* THE TASK *
After locating the line that contains "Where should I", output that line and each one following it, exactly, to the end of the entries. No pictures.

* DATA FOR PROCESSING *
· · · ·
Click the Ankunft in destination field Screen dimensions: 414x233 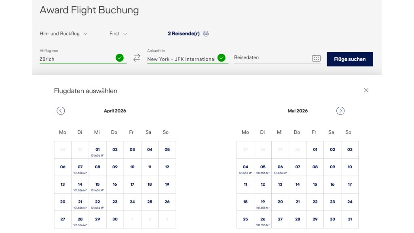coord(180,59)
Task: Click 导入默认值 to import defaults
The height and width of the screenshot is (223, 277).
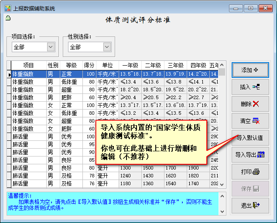Action: click(250, 138)
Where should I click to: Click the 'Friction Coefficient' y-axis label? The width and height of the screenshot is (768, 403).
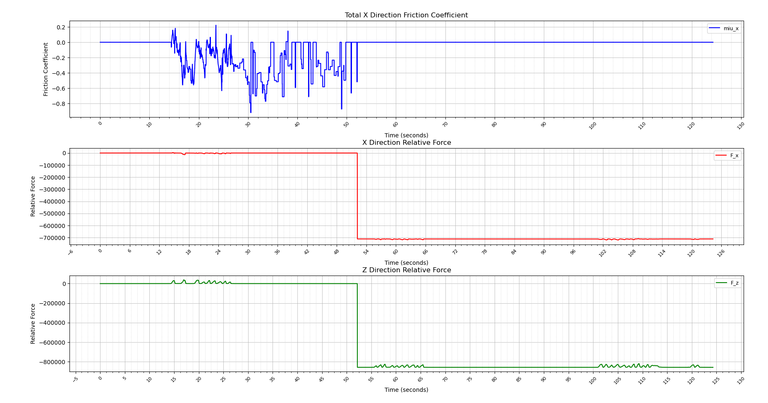[x=46, y=69]
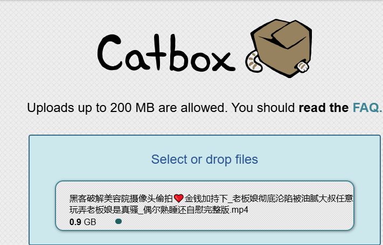383x245 pixels.
Task: Click the first line of the filename
Action: tap(211, 198)
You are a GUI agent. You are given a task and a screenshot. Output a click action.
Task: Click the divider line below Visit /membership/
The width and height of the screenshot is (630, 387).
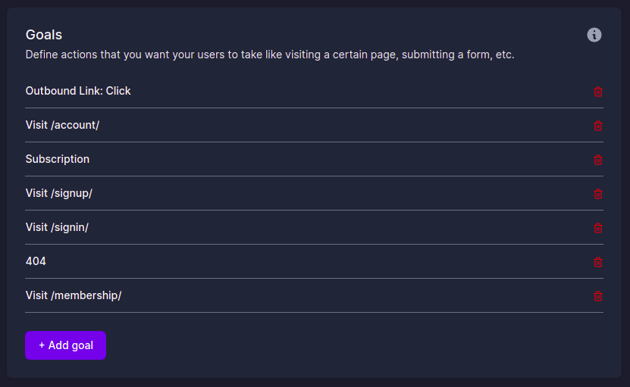pos(314,312)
· · · ·
* SOLUTION FOR THIS PROBLEM *
Where should I click to: Click the 'Friction Coefficient' y-axis label? The width and height of the screenshot is (768, 403).
[x=46, y=69]
383x245 pixels.
Task: Click the first line of the filename
Action: tap(211, 198)
You are a GUI agent. You are given a task and a screenshot. Output a click action.
Task: Click the divider line below Visit /membership/
The width and height of the screenshot is (630, 387).
pos(314,312)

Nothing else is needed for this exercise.